**Exercise instructions:**
1 – Name every person the mailing list thread identifies by name.
2 – Reproduce the part of the mailing list thread starting with "On 03/28/2018 10:13" and going on through "on any replies.".

Thread (8 messages) 8 messages, 4 authors, 2018-03-30

Re: General protection fault with use_blk_mq=1.

From: Zephaniah E. Loss-Cutler-Hull <hidden>
Date: 2018-03-29 09:12:56
Also in: linux-scsi, lkml

On 03/28/2018 10:13 PM, Paolo Valente wrote:
quoted
Il giorno 29 mar 2018, alle ore 05:22, Jens Axboe [off-list ref] ha scritto:

On 3/28/18 9:13 PM, Zephaniah E. Loss-Cutler-Hull wrote:
quoted
On 03/28/2018 06:02 PM, Jens Axboe wrote:
quoted
On 3/28/18 5:03 PM, Zephaniah E. Loss-Cutler-Hull wrote:
quoted
I am not subscribed to any of the lists on the To list here, please CC
me on any replies.

**Given data:**

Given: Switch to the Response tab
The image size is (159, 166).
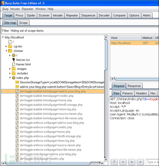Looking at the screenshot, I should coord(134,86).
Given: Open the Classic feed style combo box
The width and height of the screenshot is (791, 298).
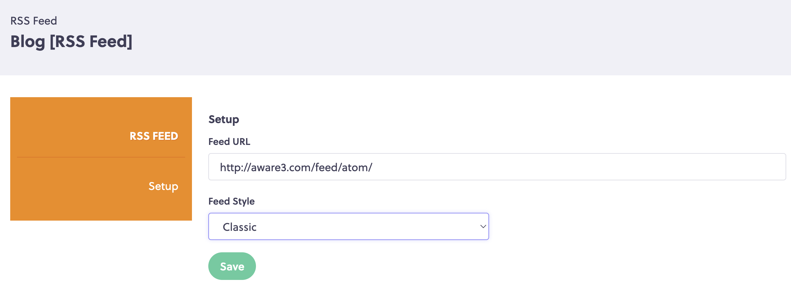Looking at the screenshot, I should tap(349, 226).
---
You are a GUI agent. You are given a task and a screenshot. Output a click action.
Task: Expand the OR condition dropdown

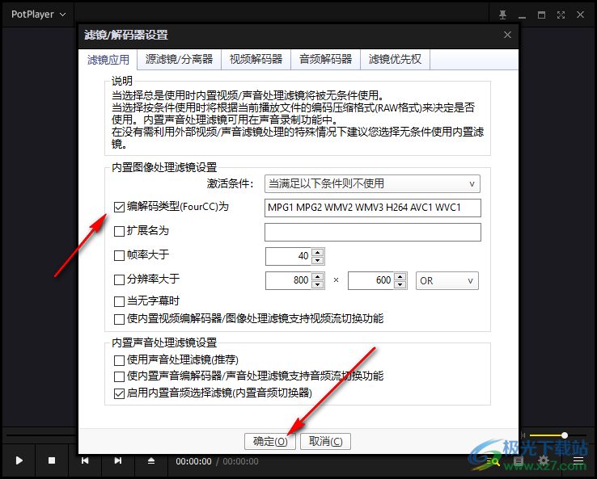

**Task solutions:**
1 – Zephaniah E. Loss-Cutler-Hull, Paolo Valente, Jens Axboe

2 –
On 03/28/2018 10:13 PM, Paolo Valente wrote:
quoted
Il giorno 29 mar 2018, alle ore 05:22, Jens Axboe [off-list ref] ha scritto:

On 3/28/18 9:13 PM, Zephaniah E. Loss-Cutler-Hull wrote:
quoted
On 03/28/2018 06:02 PM, Jens Axboe wrote:
quoted
On 3/28/18 5:03 PM, Zephaniah E. Loss-Cutler-Hull wrote:
quoted
I am not subscribed to any of the lists on the To list here, please CC
me on any replies.